* [TASK ITEM]:
Check each line of the material that follows, and copy those holding the string "computer".

* [INPUT DATA]:
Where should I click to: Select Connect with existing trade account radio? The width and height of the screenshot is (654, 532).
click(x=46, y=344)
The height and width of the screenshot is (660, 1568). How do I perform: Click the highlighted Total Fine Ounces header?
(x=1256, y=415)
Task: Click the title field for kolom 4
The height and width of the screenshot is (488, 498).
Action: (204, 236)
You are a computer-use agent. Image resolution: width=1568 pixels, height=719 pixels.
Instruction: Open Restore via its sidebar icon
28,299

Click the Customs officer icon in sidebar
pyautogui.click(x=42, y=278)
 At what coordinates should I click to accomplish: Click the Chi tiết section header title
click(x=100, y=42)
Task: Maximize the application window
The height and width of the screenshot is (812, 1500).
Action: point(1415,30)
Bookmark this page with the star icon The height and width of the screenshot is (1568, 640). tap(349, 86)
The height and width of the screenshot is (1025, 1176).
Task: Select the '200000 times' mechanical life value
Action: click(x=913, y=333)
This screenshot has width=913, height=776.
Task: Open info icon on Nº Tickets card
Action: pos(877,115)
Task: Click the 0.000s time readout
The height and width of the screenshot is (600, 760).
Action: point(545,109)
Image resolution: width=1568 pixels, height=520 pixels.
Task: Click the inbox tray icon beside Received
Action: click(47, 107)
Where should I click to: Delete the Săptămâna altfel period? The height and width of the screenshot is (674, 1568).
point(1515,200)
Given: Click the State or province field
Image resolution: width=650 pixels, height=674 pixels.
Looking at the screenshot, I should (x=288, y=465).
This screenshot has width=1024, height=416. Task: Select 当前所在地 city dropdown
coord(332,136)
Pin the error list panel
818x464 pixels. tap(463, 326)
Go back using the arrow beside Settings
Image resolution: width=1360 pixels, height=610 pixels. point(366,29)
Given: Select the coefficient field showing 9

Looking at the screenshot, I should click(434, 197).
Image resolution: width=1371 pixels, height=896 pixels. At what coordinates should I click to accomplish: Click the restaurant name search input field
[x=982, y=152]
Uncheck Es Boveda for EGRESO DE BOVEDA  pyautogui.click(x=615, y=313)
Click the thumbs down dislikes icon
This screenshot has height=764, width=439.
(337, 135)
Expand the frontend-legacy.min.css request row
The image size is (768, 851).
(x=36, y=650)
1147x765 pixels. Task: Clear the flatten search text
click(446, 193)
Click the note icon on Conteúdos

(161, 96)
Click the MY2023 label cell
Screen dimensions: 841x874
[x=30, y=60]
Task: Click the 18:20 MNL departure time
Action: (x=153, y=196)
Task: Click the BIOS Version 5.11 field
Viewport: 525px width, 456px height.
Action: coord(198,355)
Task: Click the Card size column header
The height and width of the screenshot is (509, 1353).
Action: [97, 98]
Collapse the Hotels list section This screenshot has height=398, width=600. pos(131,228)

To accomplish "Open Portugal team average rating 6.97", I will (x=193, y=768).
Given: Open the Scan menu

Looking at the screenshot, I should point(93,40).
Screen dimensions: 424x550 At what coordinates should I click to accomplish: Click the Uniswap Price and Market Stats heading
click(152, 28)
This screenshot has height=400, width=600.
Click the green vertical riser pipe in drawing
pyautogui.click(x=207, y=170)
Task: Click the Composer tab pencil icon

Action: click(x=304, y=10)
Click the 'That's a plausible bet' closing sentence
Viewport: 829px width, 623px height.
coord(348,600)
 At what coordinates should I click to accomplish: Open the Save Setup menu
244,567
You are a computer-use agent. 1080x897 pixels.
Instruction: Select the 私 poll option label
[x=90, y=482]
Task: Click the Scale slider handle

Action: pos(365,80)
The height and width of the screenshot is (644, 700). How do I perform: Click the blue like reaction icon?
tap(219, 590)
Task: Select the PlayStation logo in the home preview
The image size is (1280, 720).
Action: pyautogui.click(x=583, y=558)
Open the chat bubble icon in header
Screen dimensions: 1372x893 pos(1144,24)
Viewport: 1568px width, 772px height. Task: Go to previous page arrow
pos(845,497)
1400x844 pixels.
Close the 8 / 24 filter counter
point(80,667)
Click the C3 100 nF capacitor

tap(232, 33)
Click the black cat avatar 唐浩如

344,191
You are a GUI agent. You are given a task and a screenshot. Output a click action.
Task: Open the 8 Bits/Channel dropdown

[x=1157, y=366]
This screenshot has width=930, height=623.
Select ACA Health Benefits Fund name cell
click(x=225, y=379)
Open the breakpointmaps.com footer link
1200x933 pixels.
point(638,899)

* [EXERCISE SOLUTION]:
You are a computer-use agent. Image resolution: width=1568 pixels, height=719 pixels.
You are a computer-use agent. 1080x897 pixels.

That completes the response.